#### [SUPPLIED TEXT]
──────────
BANFF – A Banff town councillor has pitched an ambitious pandemic response plan to avoid the potential for a second COVID-19 lockdown in light of the growing number of cases in Alberta.
Councillor Peter Poole’s integrated proposal includes testing all frontline staff, and potentially teachers and students, temporarily closing down bars or "last call" at 10 p.m., and widespread mandatory outdoor mask wearing in busy commercial areas.
Poole said an increasing trend in active COVID-19 cases, coupled with students heading back to school and more people mixing indoors as winter approaches, points to an increased risk of another lockdown.
“We have a responsibility to our business community to think of how we avoid a likely lockdown,” he said during a council meeting Tuesday (Sept. 8).
“We shouldn’t run away with any sense of paranoia or fear about this, but we should be very pragmatic as we move forward.”
While not commenting on the specifics of Poole’s proposal, council did direct administration to discuss with Alberta Health Services, health providers and other stakeholders, ways to strengthen Banff’s response during the pandemic.
Mayor Karen Sorensen supported administration bringing back options for discussion at the Sept. 21 governance and finance committee meeting, but noted Poole’s suggestions are his alone.
“Administration may or may not decide they are pertinent in the plan,” she said.
As of Sept. 11, Alberta had 1,444 known active COVID cases. Of those, 41 people are in hospital, including six in intensive care.
Over the Labour Day holiday long weekend, there were 619 new cases confirmed over just four days – 154 on Sept. 4, 171 on Sept. 5, 137 on Sept. 6 and 157 on Sept. 7. With five new deaths over the four days, the province’s coronavirus death toll rose to 247.
A student at Lawrence Grassi Middle School in Canmore tested positive for COVID-19 last week. Canadian Rockies Public Schools was quick to act, moving to online learning for quarantined students.
There are currently no active COVID-19 cases in Banff. All 12 confirmed cases since the pandemic began have recovered.
──────────
#### [PROVIDED RECORDS]
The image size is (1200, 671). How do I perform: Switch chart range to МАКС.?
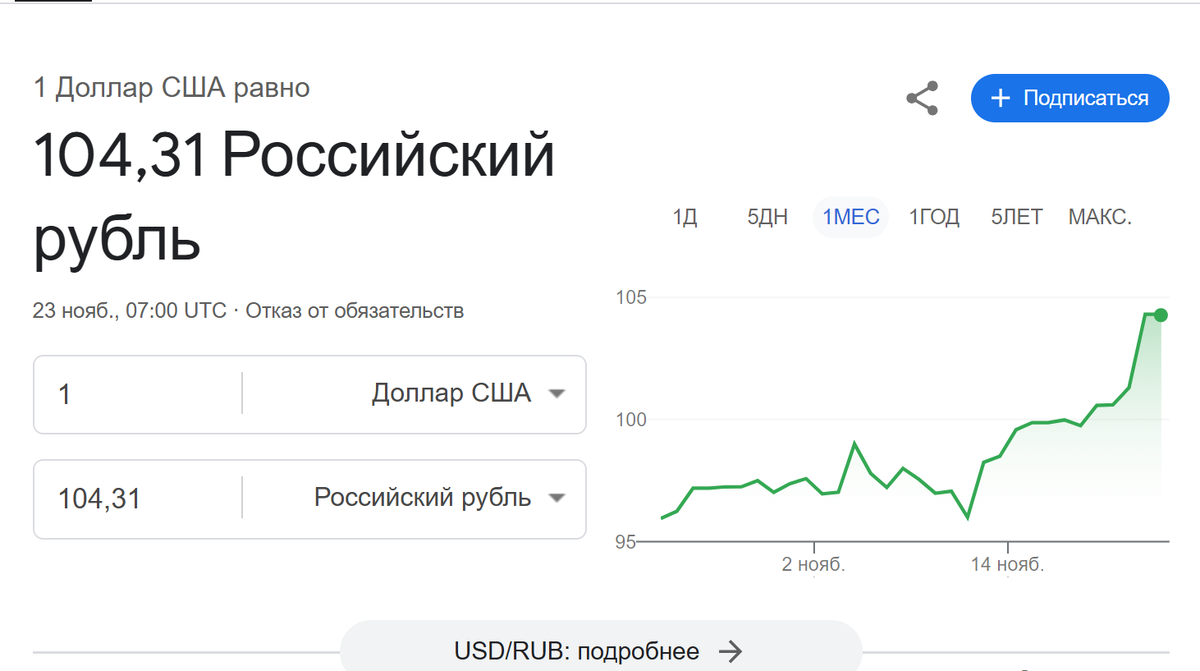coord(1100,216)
──────────
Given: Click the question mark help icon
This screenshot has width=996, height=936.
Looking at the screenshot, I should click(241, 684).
──────────
Could you give everything from "Mayor Karen Sorensen" down to "rose to 247." in the Banff pandemic article again, switching "governance and finance committee" to "community services committee"?

Mayor Karen Sorensen supported administration bringing back options for discussion at the Sept. 21 community services committee meeting, but noted Poole’s suggestions are his alone.
“Administration may or may not decide they are pertinent in the plan,” she said.
As of Sept. 11, Alberta had 1,444 known active COVID cases. Of those, 41 people are in hospital, including six in intensive care.
Over the Labour Day holiday long weekend, there were 619 new cases confirmed over just four days – 154 on Sept. 4, 171 on Sept. 5, 137 on Sept. 6 and 157 on Sept. 7. With five new deaths over the four days, the province’s coronavirus death toll rose to 247.